US: Survey points to rise in apparel sourcing costs
Apparel sourcing costs in the US are set to rise at a low single-digit rate in 2014, thanks to rising labour, compliance and energy costs, says a new survey.
Cowen and Company’s “Sourcing Survey Volume 2: Thoughts On 2014 Apparel Unit Costs and Bangladesh” surveyed 15 executives and agents sourcing apparel for retailers and vendors in the US.
The results show 67% of respondents predicting a rise in apparel sourcing costs into 2014, with 20% expecting a high single-digit increase and 47% forecasting a low single-digit rise.
The key concerns for factories, the survey suggests, are rising labour costs (56%), increased compliance (33%) and increasing energy costs (11%).

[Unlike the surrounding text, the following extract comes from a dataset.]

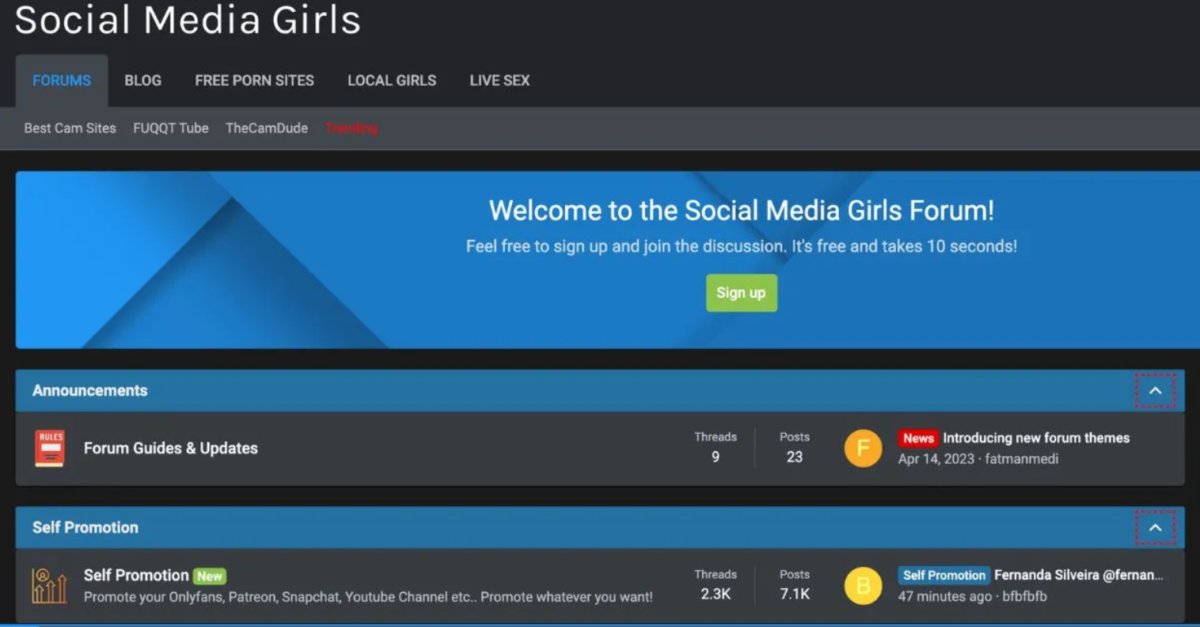Click the Self Promotion forum chart icon

pyautogui.click(x=49, y=585)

However, higher raw materials costs are viewed as less of an issue at the moment, despite a 16% year-on-year increase in cotton costs over the past two months.
In Bangladesh – which supplies the US with US$25bn in apparel exports a year – higher compliance costs and reduced low-cost or illegal subcontracting are viewed as the biggest risks.

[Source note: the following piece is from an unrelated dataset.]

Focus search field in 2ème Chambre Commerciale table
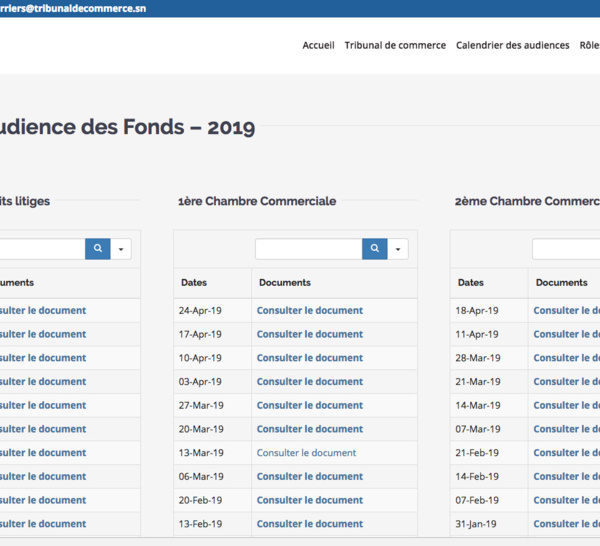This screenshot has height=546, width=600. pos(566,249)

The report notes that the spread between the Apparel Producer Price Index and the Apparel Consumer Price Index is now at its highest level since 2011.
In turn, this suggests that mass apparel brands lack pricing strength, exacerbated by the continued expansion of “fast fashion” concepts, and that cost increases for apparel producers are continuing to rise.
The survey pinpoints compounding labour costs as potentially raising apparel unit costs by 2% a year in the longer term, with Chinese labour costs set to move up by 15-20% CAGR – while moves to lower cost factories are likely to be restricted by higher compliance costs.
All of the companies in the Cowen and Company list are predicted to expand their gross margin in 2014, but it warns that businesses without improvements to their product cycle, channel dynamics or supply chain efficiency will be hard pressed to hit their targets.